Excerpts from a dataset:

┌──

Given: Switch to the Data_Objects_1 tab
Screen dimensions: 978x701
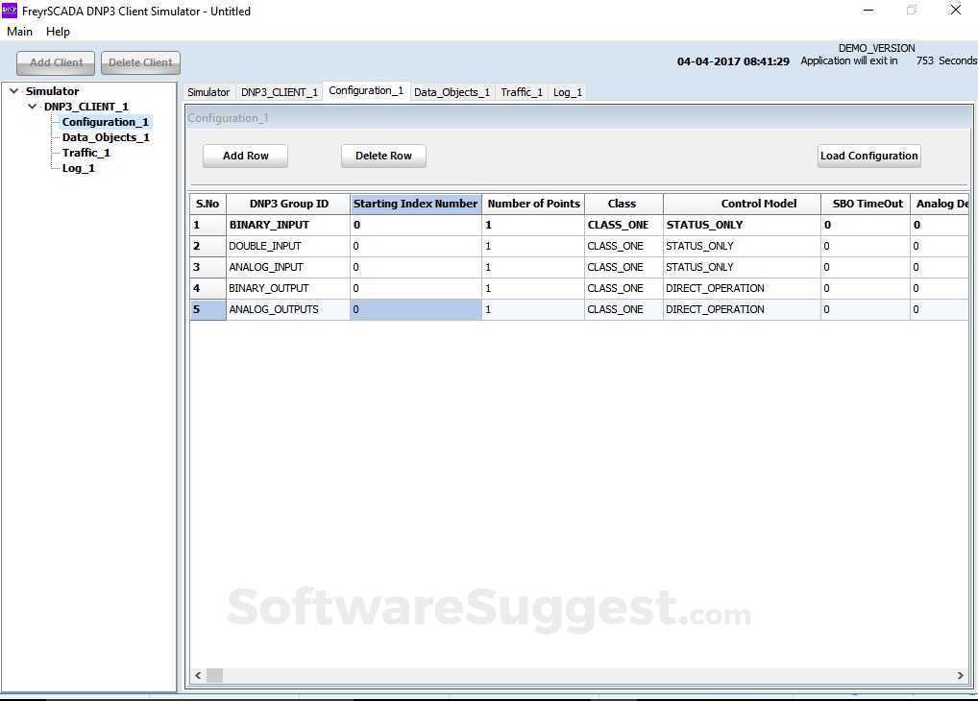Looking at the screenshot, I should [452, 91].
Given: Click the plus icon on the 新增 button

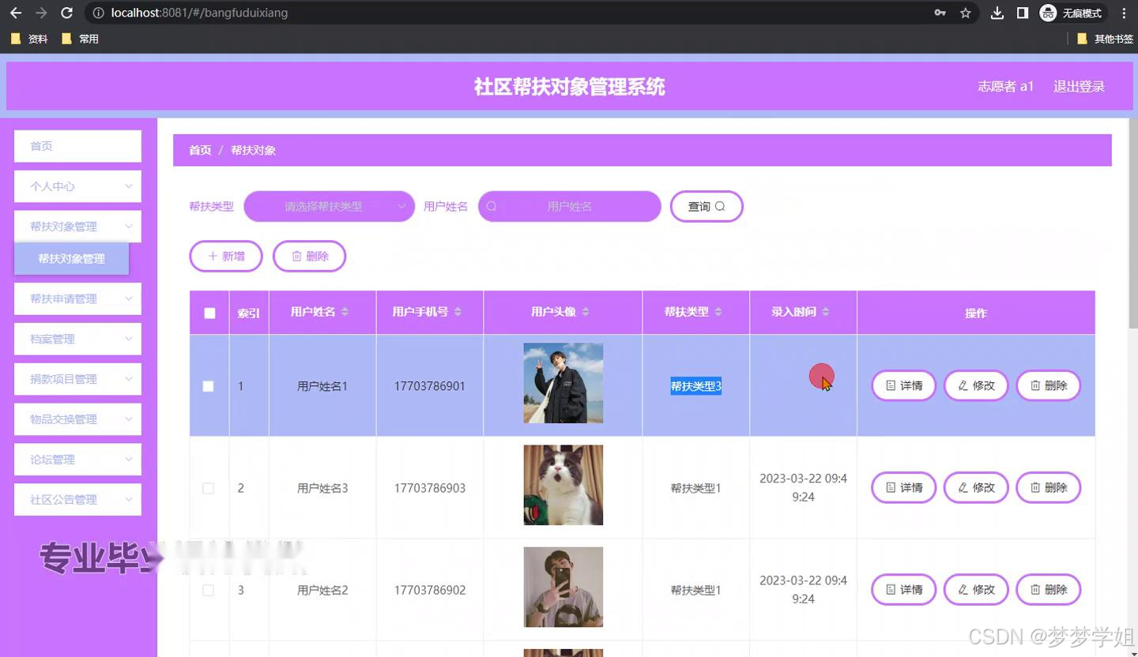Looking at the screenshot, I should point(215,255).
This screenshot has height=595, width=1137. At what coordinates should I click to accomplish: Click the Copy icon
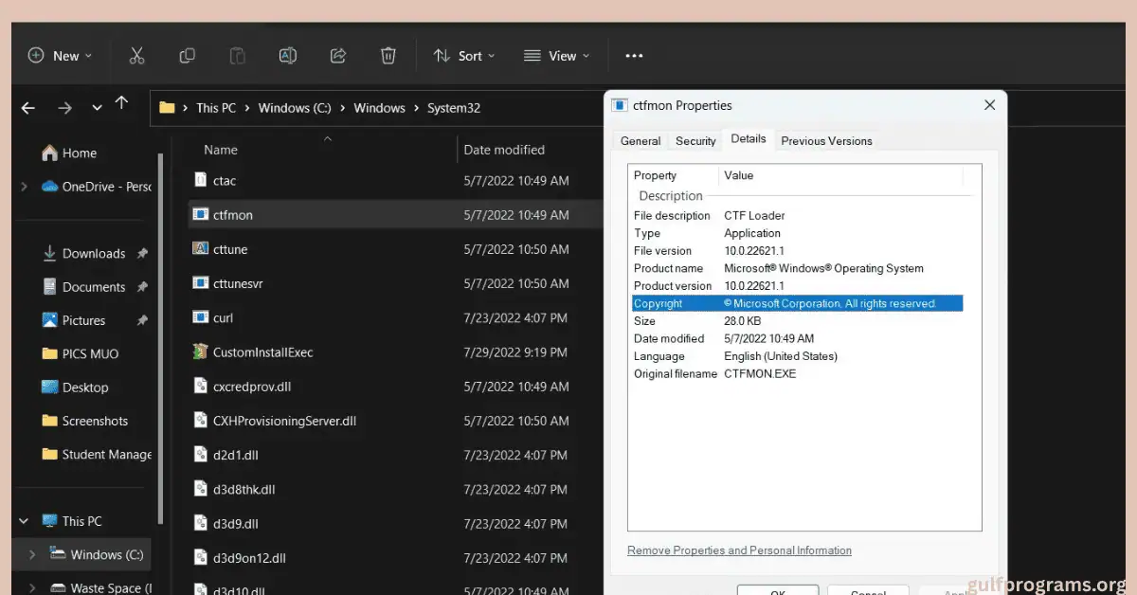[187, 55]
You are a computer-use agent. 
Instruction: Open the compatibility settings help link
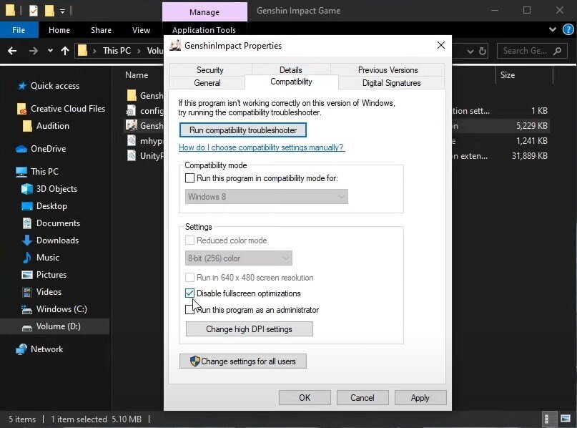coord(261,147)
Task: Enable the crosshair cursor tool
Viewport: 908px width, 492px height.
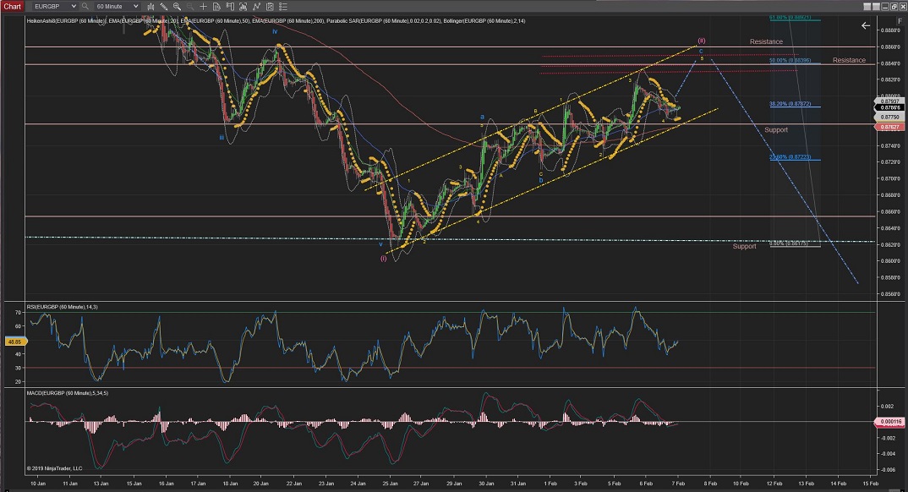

└──

DESCRIPTION OF THE TASK -> Return the data above in its exact wording, with none of the pictures.

YOUR SOLUTION ->
Given: Switch to the Data_Objects_1 tab
Screen dimensions: 978x701
Looking at the screenshot, I should [452, 91].
Given: Click the plus icon on the 新增 button

Looking at the screenshot, I should point(215,255).
This screenshot has height=595, width=1137. At what coordinates should I click to accomplish: Click the Copy icon
[187, 55]
You are a computer-use agent. 
Instruction: Open the compatibility settings help link
coord(261,147)
Task: Enable the crosshair cursor tool
Viewport: 908px width, 492px height.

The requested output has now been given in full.